▸ **DATA FOR THE TASK**
===============

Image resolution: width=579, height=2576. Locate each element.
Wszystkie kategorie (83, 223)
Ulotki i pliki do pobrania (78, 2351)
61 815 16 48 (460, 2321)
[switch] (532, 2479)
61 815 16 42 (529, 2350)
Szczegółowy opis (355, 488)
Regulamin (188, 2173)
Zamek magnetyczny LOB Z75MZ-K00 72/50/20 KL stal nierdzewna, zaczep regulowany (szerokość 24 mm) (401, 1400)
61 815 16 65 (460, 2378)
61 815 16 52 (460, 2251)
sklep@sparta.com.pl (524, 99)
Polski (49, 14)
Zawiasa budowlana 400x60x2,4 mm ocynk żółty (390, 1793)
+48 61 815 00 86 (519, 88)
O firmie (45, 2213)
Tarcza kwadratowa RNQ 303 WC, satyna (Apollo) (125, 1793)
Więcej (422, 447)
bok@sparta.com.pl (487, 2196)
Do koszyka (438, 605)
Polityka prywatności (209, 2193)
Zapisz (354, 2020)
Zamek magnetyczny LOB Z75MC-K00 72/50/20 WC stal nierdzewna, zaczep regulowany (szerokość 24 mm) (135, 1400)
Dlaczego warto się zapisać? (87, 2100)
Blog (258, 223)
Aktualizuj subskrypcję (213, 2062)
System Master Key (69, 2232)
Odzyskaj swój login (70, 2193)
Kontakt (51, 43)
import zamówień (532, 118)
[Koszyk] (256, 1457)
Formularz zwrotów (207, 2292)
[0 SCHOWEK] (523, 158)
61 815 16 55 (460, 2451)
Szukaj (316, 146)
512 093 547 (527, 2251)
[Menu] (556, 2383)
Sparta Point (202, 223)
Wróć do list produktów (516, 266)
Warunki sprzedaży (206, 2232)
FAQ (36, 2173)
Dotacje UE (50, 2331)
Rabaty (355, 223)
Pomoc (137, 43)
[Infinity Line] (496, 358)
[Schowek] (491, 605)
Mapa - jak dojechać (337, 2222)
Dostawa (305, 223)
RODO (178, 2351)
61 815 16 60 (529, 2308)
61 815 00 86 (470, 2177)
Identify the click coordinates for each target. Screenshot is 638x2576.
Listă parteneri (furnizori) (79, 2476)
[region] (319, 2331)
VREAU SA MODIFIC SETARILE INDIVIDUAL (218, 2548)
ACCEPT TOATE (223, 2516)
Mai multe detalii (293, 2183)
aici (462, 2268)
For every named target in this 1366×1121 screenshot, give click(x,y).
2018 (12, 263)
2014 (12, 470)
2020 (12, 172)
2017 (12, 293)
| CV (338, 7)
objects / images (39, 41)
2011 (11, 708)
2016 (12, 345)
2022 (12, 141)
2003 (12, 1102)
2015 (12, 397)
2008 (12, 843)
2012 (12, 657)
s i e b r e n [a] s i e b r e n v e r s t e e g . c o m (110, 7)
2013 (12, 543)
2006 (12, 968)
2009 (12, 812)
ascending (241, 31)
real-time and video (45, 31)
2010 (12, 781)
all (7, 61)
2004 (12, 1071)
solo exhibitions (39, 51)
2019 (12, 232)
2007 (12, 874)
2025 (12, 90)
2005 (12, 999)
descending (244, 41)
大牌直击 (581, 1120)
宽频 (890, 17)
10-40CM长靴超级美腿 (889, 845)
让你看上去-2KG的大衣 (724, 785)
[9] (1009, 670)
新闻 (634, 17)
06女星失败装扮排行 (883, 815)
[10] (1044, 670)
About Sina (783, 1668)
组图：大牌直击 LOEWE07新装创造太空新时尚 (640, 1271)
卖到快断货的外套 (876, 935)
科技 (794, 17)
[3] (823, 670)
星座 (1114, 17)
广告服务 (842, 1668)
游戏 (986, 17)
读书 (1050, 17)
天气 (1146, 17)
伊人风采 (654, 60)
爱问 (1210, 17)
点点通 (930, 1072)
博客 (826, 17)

===============

▸ **PROBLEM TO WORK ON**
Using the entries above, extract exactly the span from the line with "Ulotki i pliki do pobrania (78, 2351)" to the line with "import zamówień (532, 118)", both lines included; leave out everything else.

▸ **WRITTEN SOLUTION**
Ulotki i pliki do pobrania (78, 2351)
61 815 16 48 (460, 2321)
[switch] (532, 2479)
61 815 16 42 (529, 2350)
Szczegółowy opis (355, 488)
Regulamin (188, 2173)
Zamek magnetyczny LOB Z75MZ-K00 72/50/20 KL stal nierdzewna, zaczep regulowany (szerokość 24 mm) (401, 1400)
61 815 16 65 (460, 2378)
61 815 16 52 (460, 2251)
sklep@sparta.com.pl (524, 99)
Polski (49, 14)
Zawiasa budowlana 400x60x2,4 mm ocynk żółty (390, 1793)
+48 61 815 00 86 (519, 88)
O firmie (45, 2213)
Tarcza kwadratowa RNQ 303 WC, satyna (Apollo) (125, 1793)
Więcej (422, 447)
bok@sparta.com.pl (487, 2196)
Do koszyka (438, 605)
Polityka prywatności (209, 2193)
Zapisz (354, 2020)
Zamek magnetyczny LOB Z75MC-K00 72/50/20 WC stal nierdzewna, zaczep regulowany (szerokość 24 mm) (135, 1400)
Dlaczego warto się zapisać? (87, 2100)
Blog (258, 223)
Aktualizuj subskrypcję (213, 2062)
System Master Key (69, 2232)
Odzyskaj swój login (70, 2193)
Kontakt (51, 43)
import zamówień (532, 118)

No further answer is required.